Uit het leven van Wilford Woodruff
In de algemene aprilconferentie van 1950 heeft ouderling Richard L. Evans van het Quorum der Twaalf Apostelen gezegd: ‘Ik herinner mij een uitspraak, die voor zover ik weet wordt toegeschreven aan president Wilford Woodruff. Een aantal broeders had hem in die tijd benaderd (…) en hem gevraagd wanneer volgens hem het einde zou zijn — wanneer de Meester zou terugkeren? Ik denk niet dat ik hem letterlijk citeer, maar zijn antwoord luidde ongeveer: “Ik leef alsof het morgen zal gebeuren — maar ik plant wel nog steeds kersenbomen!”’1
Hoewel dit niet de exacte woorden van president Woodruff zullen zijn geweest, weerspiegelen ze wel zijn gevoelens over de wederkomst van Jezus Christus. Hij erkende: ‘Ik denk niet dat iemand het uur van de komst van de Zoon des Mensen weet. (…) We moeten ons ook niet bezighouden met het tijdstip van die gebeurtenis.’2 Hij keek echter wel uit naar de terugkeer van de Heiland om op aarde te regeren. Doordrongen van het getuigenis dat de kerk zich in de laatste dagen gevestigd had, spoorde hij de heiligen met grote nadruk aan om zich voor te bereiden op de wederkomst van de Heiland. ‘De tekenen in de hemelen en op aarde wijzen alle op de komst van de Heer Jezus Christus’, heeft hij gezegd. ‘Wanneer ik mij, onder invloed van de Geest Gods, openstel voor deze zaken, dan verwonder ik mij vaak, niet alleen over de wereld maar ook over de heiligen, dat we onszelf en ons gezin niet beter voorbereiden op de gebeurtenissen die voor de deur staan, want hoewel de hemelen en de aarde zullen vergaan, zal niet één jota of één tittel van het woord des Heren onvervuld blijven.’3
Leringen van Wilford Woodruff
We leven in de laatste dagen en we moeten letten op de tekenen van Jezus’ wederkomst.

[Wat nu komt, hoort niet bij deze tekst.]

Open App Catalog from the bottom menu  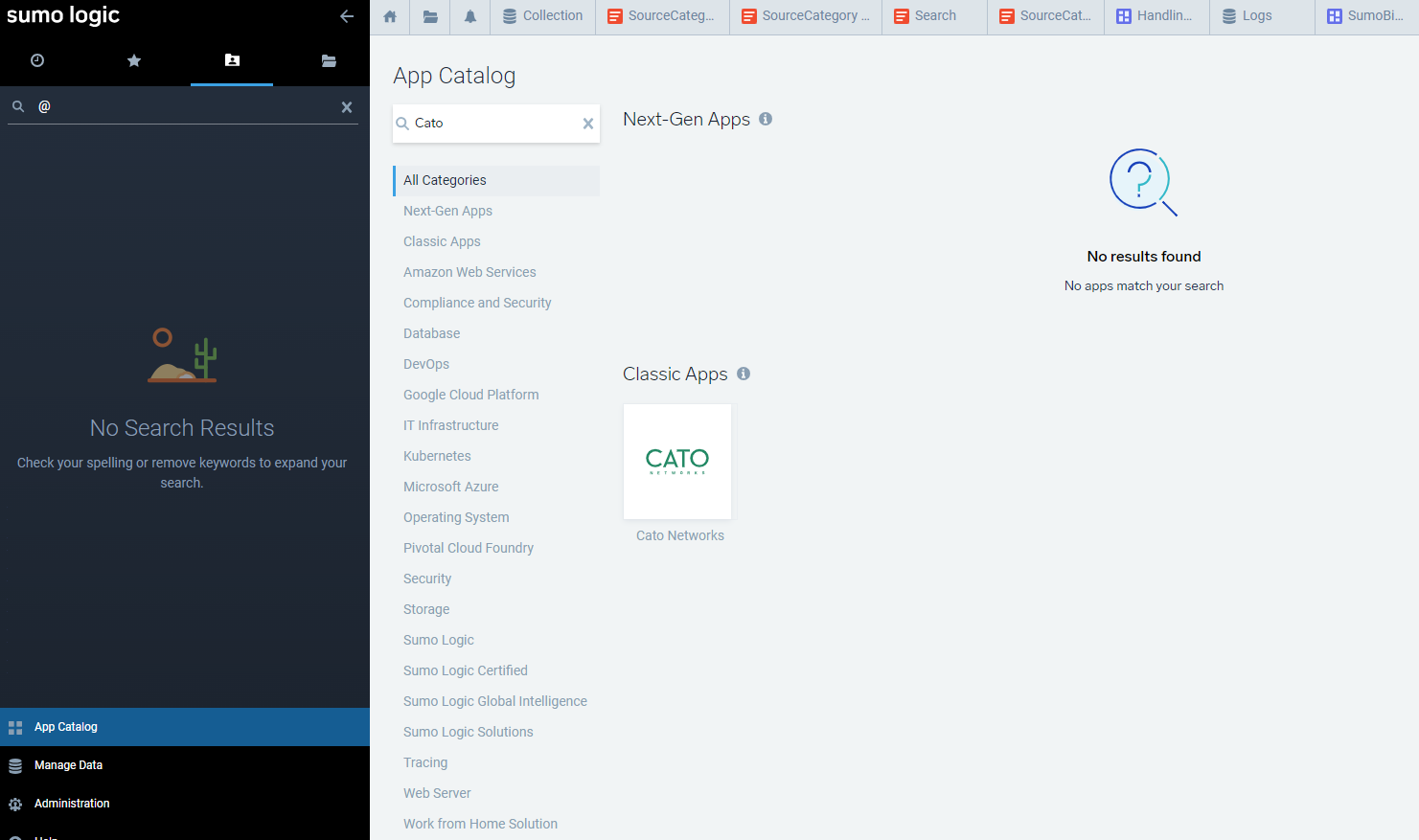67,726
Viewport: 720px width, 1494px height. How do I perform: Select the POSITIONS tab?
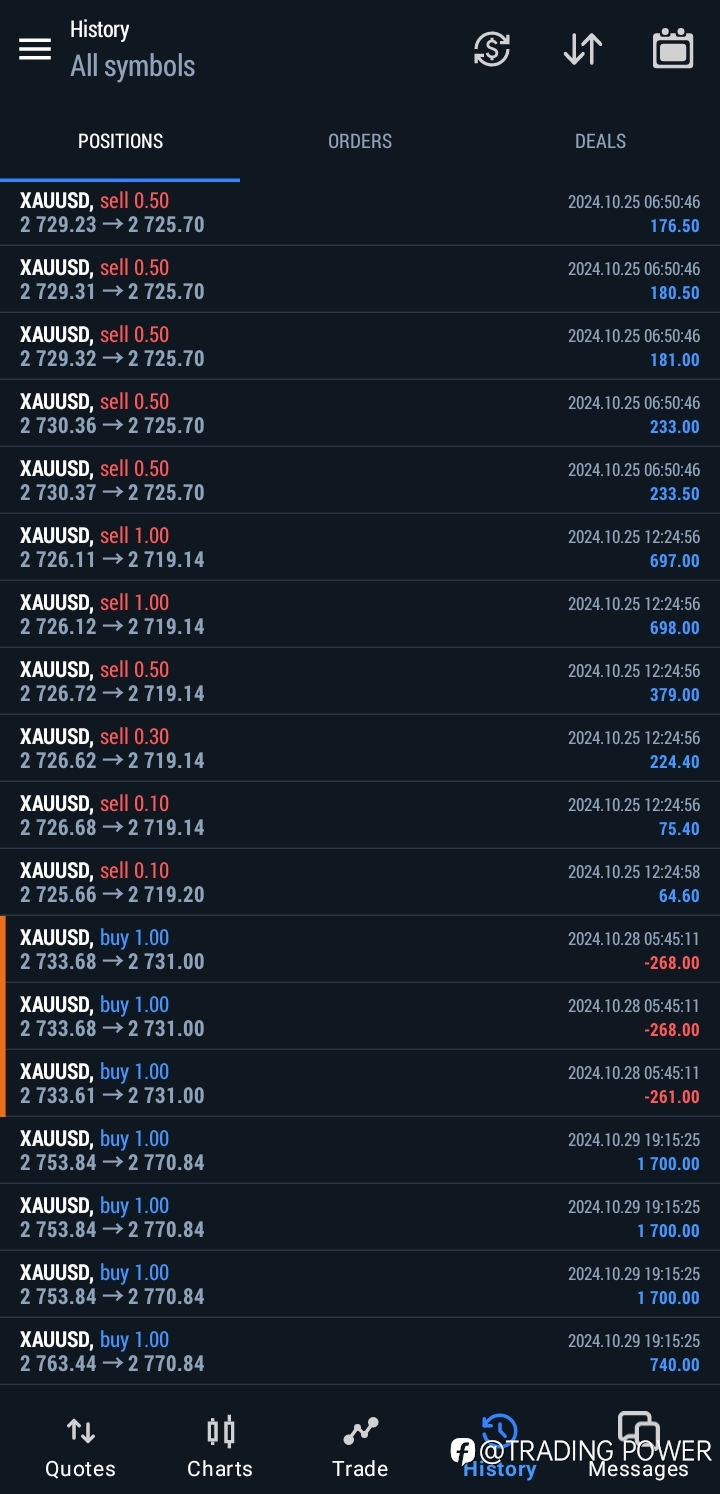coord(120,141)
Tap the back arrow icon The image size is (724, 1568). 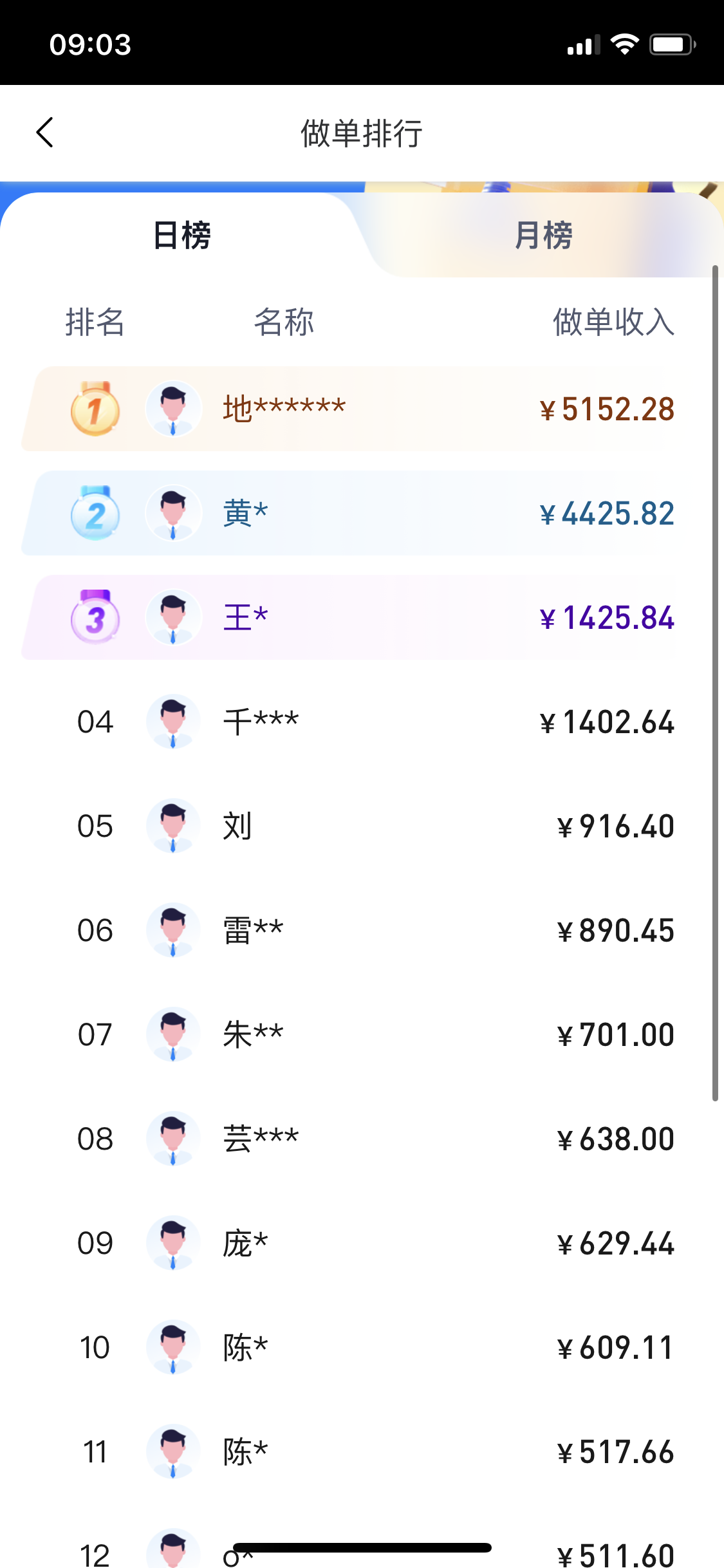[45, 133]
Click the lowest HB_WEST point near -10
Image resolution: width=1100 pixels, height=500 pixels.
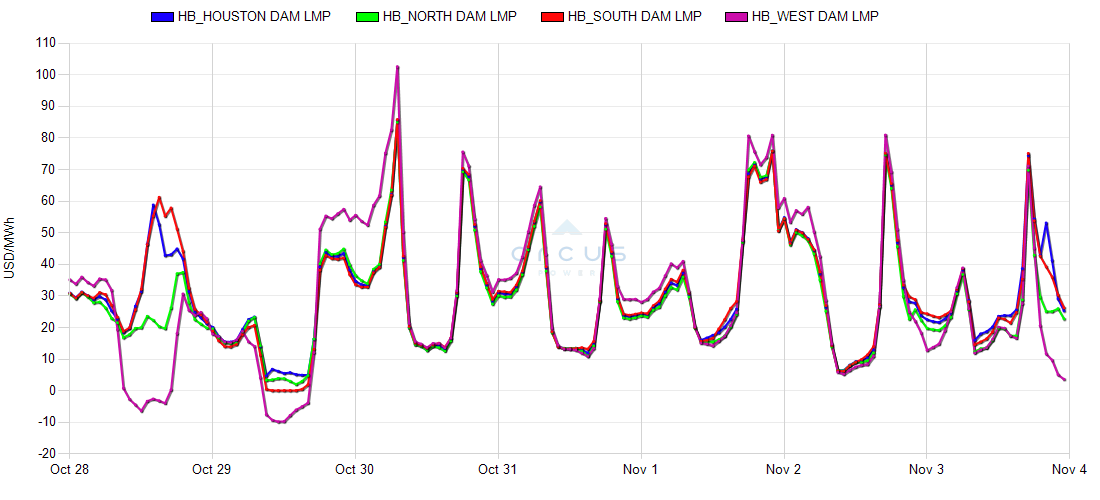(x=284, y=422)
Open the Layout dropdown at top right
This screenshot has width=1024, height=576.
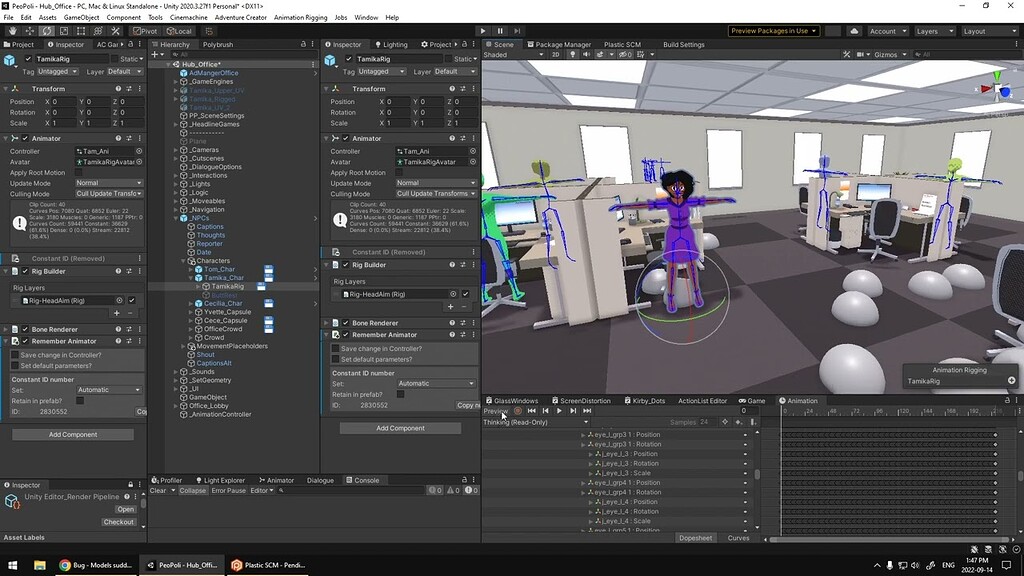[988, 30]
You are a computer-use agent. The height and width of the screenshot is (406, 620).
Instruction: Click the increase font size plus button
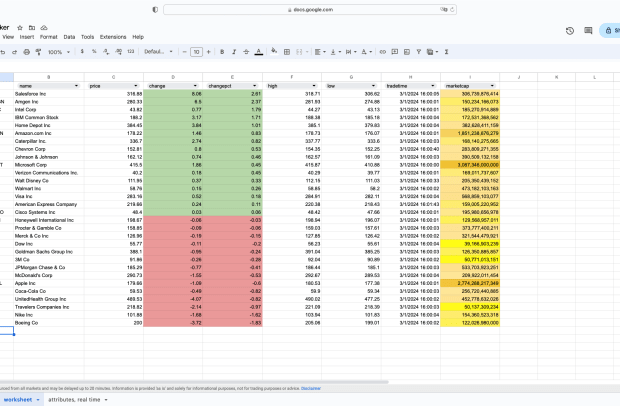click(x=208, y=51)
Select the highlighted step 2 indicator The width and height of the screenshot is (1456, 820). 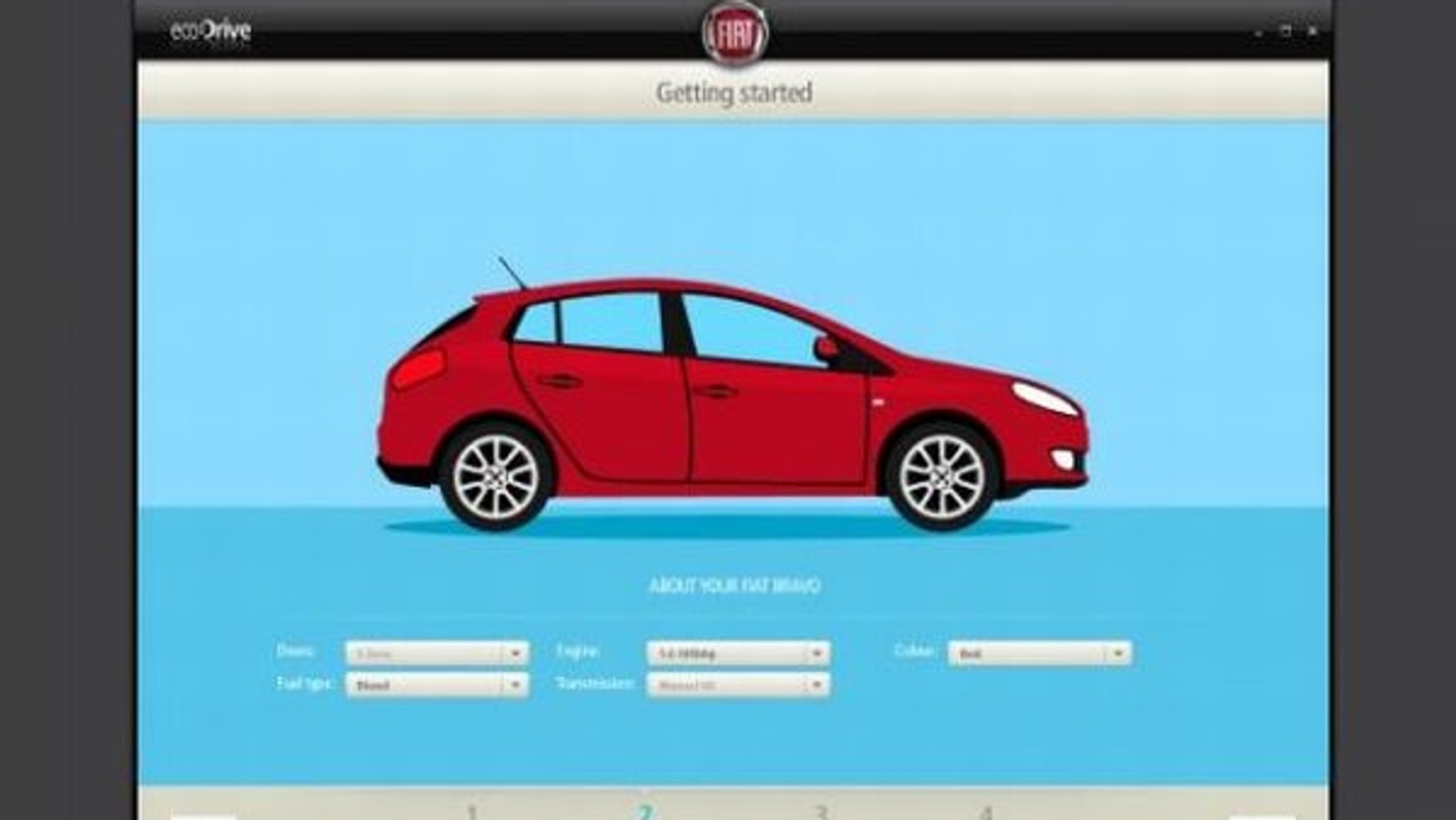(x=644, y=811)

Als ouderling in Israël en apostel van de Heer Jezus Christus zeg ik tegen de heiligen der laatste dagen dat er enorme oordelen aankomen, zoals God nog nooit over de wereld heeft uitgestort. Let maar op de tekenen des tijds, het teken van de komst van de Zoon des Mensen. Die beginnen zichtbaar te worden, zowel in de hemel als op de aarde. (…) Die zullen zich ontvouwen. Alles wat de heiligen der laatste dagen hoeven te doen, is rustig te blijven, en oplettend en wijs te zijn voor de Heer, te letten op de tekenen des tijds, en getrouw en gelovig te zijn; en als het zover is, zult u veel meer begrijpen dan u nu doet. (…) Wij leven in de laatste bedeling en in de volheid der tijden. Het is een grote dag, en alle ogen in de hemel, en de ogen van God zelf, en van alle patriarchen en profeten, zijn op ons gericht. Ze waken over u en stellen veel belang in u, in uw welzijn; en onze omgekomen profeten, die hun getuigenis met hun bloed bezegelden, hebben zich onder de Goden begeven en pleiten voor hun broeders. Laten we daarom getrouw zijn en de gebeurtenissen aan God overlaten. Hij zal voor ons zorgen als we onze plicht doen.4
De Heer Jezus Christus komt op aarde regeren. De wereld zal zeggen dat Hij zijn komst uitstelt tot het einde van de wereld. Maar zij kennen de gedachten en wegen van de Heer niet. De Heer zal zijn komst niet uitstellen vanwege hun ongeloof. De tekenen zowel in de hemel als op de aarde wijzen erop dat zijn komst nabij is. De vijgenboom ontspruit voor de ogen van alle naties der aarde [zie Matteüs naar Joseph Smith 1:38–40], en als ze de Geest Gods hadden, zou hun dat opvallen en zouden ze het begrijpen.5
Door schriftstudie worden ons de tekenen van de wederkomst duidelijk.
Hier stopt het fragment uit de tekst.